3/7/14 - Acquisition - Stockholm, Nationalmuseum - Vincent encore une fois revient dans l’actualité : après la publication de sa monographie par Jean-Pierre Cuzin, et la rétrospective présentée successivement à Tours puis Montpellier, après la découverte dans une vente d’une esquisse préparatoire à Guillaume Tell et Gessler (voir la brève du 24/5/14) et la préemption d’un tableau - Renaud et Armide - par le Musée Fabre (voir la brève du 27/6/14), voici qu’un dessin ressort sur le marché : un portrait du sculpteur suédois Sergel esquissé en 1774 à Rome où les deux artistes s’étaient liés d’amitié.

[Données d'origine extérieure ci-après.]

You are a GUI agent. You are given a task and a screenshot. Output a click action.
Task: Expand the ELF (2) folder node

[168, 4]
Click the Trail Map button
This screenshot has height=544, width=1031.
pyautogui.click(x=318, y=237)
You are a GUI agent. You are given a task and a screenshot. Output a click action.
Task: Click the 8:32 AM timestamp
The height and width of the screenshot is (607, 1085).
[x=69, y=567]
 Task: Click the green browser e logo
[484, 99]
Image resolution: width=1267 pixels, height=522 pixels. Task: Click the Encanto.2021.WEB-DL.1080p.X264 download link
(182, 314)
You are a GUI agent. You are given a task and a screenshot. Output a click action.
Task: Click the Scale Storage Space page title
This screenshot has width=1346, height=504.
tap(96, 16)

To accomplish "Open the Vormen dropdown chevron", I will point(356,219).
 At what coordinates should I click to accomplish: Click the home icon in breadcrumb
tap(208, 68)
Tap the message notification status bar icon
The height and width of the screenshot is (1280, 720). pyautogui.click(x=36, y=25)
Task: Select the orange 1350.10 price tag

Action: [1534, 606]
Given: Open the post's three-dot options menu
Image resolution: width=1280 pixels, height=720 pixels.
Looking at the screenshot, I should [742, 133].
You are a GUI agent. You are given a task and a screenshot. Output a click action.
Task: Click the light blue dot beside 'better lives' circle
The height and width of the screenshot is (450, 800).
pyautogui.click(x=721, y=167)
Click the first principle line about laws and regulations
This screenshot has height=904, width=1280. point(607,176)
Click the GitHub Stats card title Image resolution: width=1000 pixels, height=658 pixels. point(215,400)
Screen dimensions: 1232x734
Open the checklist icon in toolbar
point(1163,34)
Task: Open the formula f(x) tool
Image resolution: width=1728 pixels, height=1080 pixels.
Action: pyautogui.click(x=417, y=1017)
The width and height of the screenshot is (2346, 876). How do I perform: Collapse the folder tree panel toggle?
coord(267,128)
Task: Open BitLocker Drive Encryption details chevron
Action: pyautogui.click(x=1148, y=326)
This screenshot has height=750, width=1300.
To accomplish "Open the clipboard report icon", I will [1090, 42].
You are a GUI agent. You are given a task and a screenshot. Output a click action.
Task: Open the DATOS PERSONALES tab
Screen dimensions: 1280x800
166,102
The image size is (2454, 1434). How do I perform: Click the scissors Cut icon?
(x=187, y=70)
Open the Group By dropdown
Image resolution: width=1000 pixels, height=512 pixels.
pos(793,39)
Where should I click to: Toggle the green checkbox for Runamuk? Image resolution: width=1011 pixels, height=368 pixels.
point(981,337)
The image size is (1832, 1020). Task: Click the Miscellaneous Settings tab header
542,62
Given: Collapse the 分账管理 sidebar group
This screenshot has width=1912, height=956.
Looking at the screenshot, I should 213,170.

C’est le Nationalmuseum de Stockholm qui l’a acquis auprès de la galerie Wildenstein à New York, sans doute plus intéressé par le modèle que par l’artiste.

Vincent dessina sur le vif un certain nombre de portraits plus ou moins caricaturaux. Sergel est ici vu de trois-quart dos, un peu trapu, coiffé d’un tricorne, le profil marqué par un long nez pointu. Il se tient auprès d’un autre homme jouant du clavecin. On connaît un autre portrait du sculpteur par Vincent acquis en 1974 par le Metropolitan, auprès de la galerie Wildenstein également ; très similaire à celui-ci, il a les mêmes dimensions et date de 1774 lui aussi, mais il montre cette fois-ci Sergel assis devant le clavecin.
Le jeune sculpteur Johan Tobias Sergel arriva à Rome en 1767 et y resta près de douze ans, y concevant notamment la statue de Gustave III, mais il esquissa lui aussi nombre de caricatures.